The key to a broader response is finance. Russia is far more integrated in the Western financial system than the Soviet Union was. Freezing Russian assets and blocking financial transfers could have a real and immediate effect on Russia’s creditworthiness and the availability of financial resources for more adventures in other countries. The US Treasury traditionally opposes action of this sort for fear of disrupting the world financial system, but Treasury Secretary Lew’s strong statements on Ukraine suggest he might be game this time around. It will be particularly important to target what is done against transactions that help Russia’s surrogates in Transnistria, South Ossetia, Abkhazia, Nagorno-Karabakh and Damascus.
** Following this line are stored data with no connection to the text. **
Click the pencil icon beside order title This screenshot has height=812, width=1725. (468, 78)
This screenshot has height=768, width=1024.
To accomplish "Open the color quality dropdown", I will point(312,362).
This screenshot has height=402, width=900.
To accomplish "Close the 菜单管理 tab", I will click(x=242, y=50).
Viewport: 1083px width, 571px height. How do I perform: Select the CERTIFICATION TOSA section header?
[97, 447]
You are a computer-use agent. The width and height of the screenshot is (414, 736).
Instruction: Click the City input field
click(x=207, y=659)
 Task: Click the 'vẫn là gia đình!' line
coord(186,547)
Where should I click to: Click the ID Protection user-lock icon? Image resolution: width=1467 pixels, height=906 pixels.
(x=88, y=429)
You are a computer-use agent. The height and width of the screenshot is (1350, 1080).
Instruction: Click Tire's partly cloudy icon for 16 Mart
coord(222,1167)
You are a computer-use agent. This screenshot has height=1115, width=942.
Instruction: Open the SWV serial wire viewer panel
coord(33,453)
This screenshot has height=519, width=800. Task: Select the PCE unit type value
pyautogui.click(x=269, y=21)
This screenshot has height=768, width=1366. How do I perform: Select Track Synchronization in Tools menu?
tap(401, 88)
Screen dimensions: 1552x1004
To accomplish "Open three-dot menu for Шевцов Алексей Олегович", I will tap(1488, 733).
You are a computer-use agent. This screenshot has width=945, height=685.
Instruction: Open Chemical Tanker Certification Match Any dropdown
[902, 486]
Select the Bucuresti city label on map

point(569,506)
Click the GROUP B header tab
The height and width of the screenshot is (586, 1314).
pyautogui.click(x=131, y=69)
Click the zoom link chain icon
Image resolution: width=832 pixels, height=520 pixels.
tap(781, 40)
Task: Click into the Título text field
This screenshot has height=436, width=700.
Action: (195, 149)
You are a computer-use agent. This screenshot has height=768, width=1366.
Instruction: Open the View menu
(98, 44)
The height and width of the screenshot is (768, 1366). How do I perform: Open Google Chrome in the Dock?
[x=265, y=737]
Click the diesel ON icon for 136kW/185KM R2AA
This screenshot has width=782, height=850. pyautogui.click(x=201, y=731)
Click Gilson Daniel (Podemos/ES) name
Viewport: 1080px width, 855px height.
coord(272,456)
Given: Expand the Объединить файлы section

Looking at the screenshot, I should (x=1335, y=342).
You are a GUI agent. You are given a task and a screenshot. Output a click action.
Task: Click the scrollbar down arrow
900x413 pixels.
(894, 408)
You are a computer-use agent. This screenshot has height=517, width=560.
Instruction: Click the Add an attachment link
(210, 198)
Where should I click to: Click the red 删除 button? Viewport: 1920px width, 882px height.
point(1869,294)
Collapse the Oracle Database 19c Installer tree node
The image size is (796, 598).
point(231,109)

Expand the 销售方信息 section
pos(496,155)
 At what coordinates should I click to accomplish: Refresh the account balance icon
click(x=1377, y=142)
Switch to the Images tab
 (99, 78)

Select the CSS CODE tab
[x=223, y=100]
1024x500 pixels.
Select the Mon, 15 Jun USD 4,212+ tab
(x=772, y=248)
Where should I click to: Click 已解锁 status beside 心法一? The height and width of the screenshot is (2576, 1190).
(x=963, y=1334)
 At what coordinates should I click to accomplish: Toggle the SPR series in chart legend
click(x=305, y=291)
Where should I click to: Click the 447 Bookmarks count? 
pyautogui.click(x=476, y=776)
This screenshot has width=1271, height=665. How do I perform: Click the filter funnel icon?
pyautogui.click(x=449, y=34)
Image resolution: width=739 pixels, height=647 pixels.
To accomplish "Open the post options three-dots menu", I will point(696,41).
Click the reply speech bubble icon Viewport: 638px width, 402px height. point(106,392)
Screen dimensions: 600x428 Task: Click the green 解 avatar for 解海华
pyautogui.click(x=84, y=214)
High oil prices–sticking still around $100 per barrel for the past three years–have been a boon to Putin’s Russia and have financed its projection of power. Russia is still the world’s largest oil producer. There is little the US can do to quickly bring oil prices down, but it should do nothing to keep them up. This means no public movement of military assets, which often causes a jump in oil prices. It likely also means approval of the Keystone pipeline from Canada and of more natural gas exports from the US, both of which have potential to put a long-term lid on global oil prices or even bring them down a bit. Not to mention development of Ukraine’s shale gas, which is a direct if long-term threat to Russia’s gas exports to Europe.
President Obama is wanting to make Putin’s move into Ukraine costly. The way to do that is to hurt his finances, sooner rather than later. Money talks.